Birmingham peer jailed for £11,000 expenses fraud

A Birmingham peer has been jailed for 12 months for Parliamentary expenses fraud.

Lord Taylor of Warwick, aged 58, wrongly claimed more than £11,000 from the taxpayer for travel and accommodation.

The Birmingham-born peer, a former headboy of Moseley Grammar School, told House of Lords officials that his main residence was a house in Oxford – when he really lived in west London.

Passing sentence at Southwark Crown Court this week, Mr Justice Saunders said Lord Taylor had lied while under oath. He said: “The expenses scandal has affected the standing not just of the House of Commons but also the House of Lords.”

In previous hearings, the court heard that Lord Taylor never stayed at the Oxford property, which was owned by his half-nephew’s partner, and only visited it twice.

He was convicted in January of six counts of false accounting for making £11,277.80 worth of fraudulent claims between March 2006 and October 2007.

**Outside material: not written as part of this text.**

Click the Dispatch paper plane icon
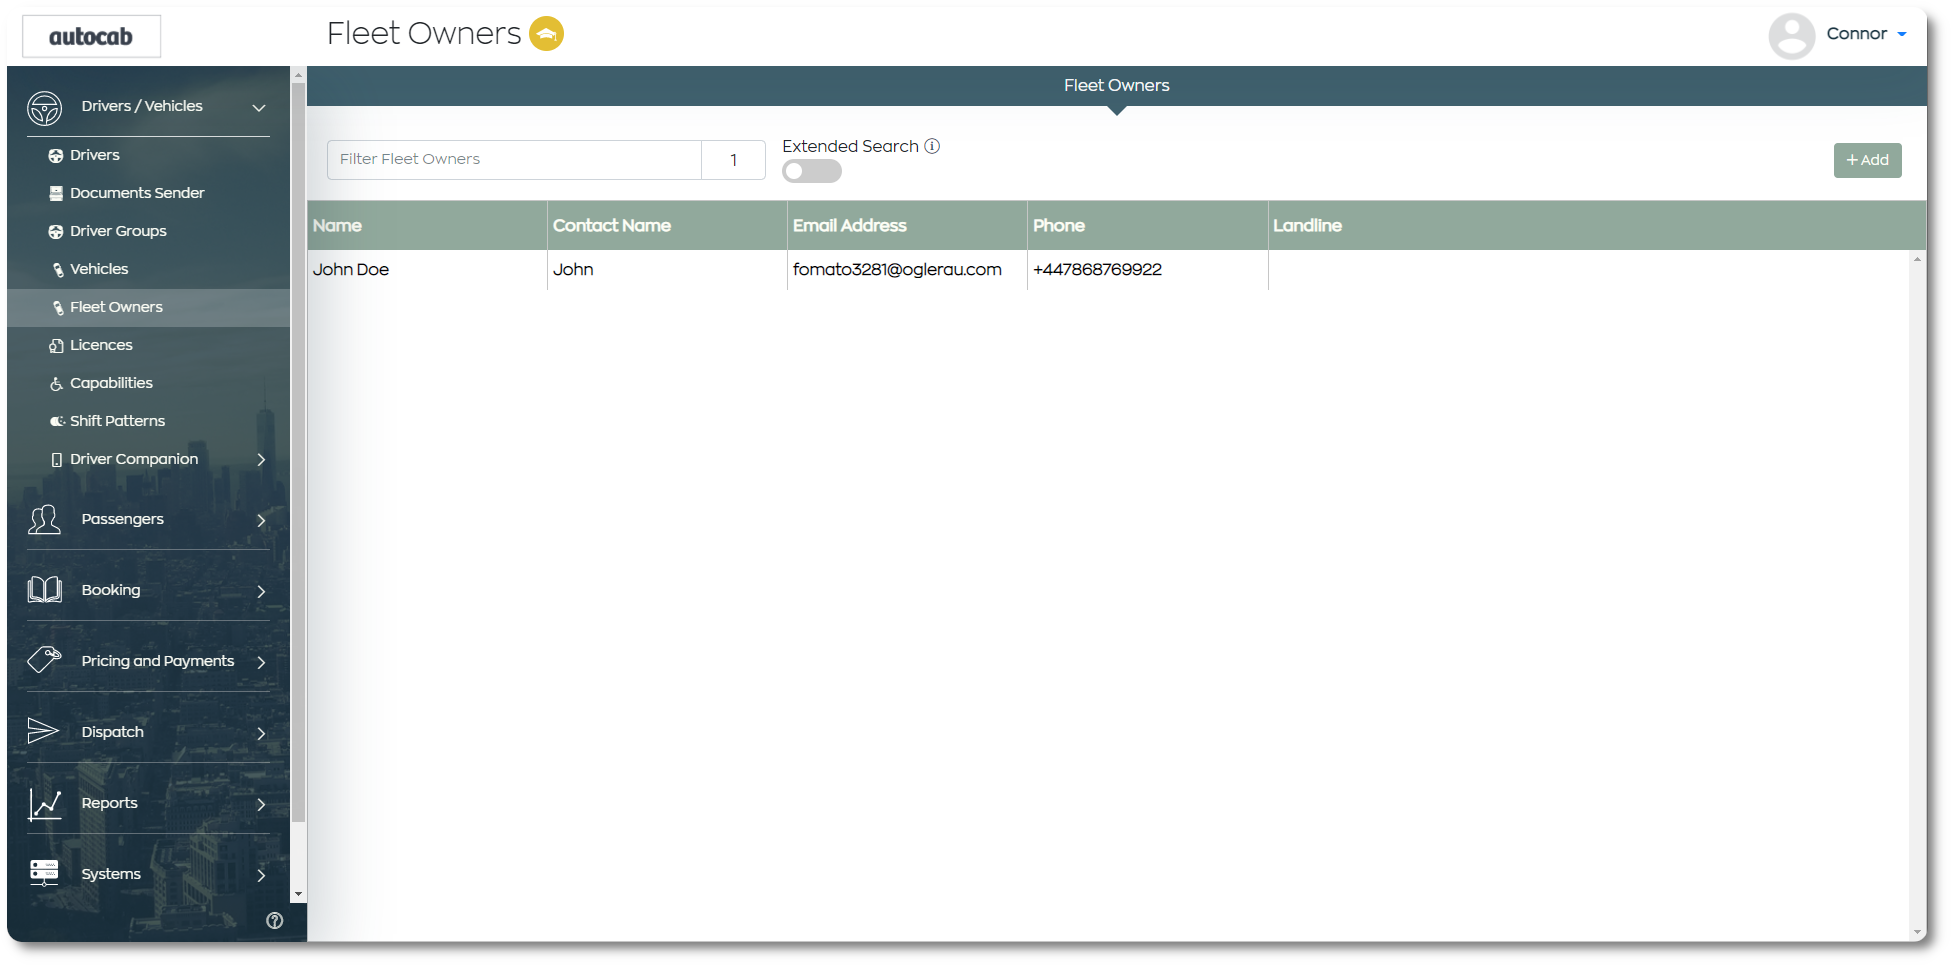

Lord Taylor made his first bid for a place in the House of Commons in the 1987 election as a candidate in Birmingham Perry Barr.

After failing to win Cheltenham for the Tories in 1992 he was appointed to the House of Lords by John Major as Baron Taylor of Warwick. But he resigned the Conservative whip last year – effectively expelling him from the Conservative group in the Lords – although he continues to be a peer.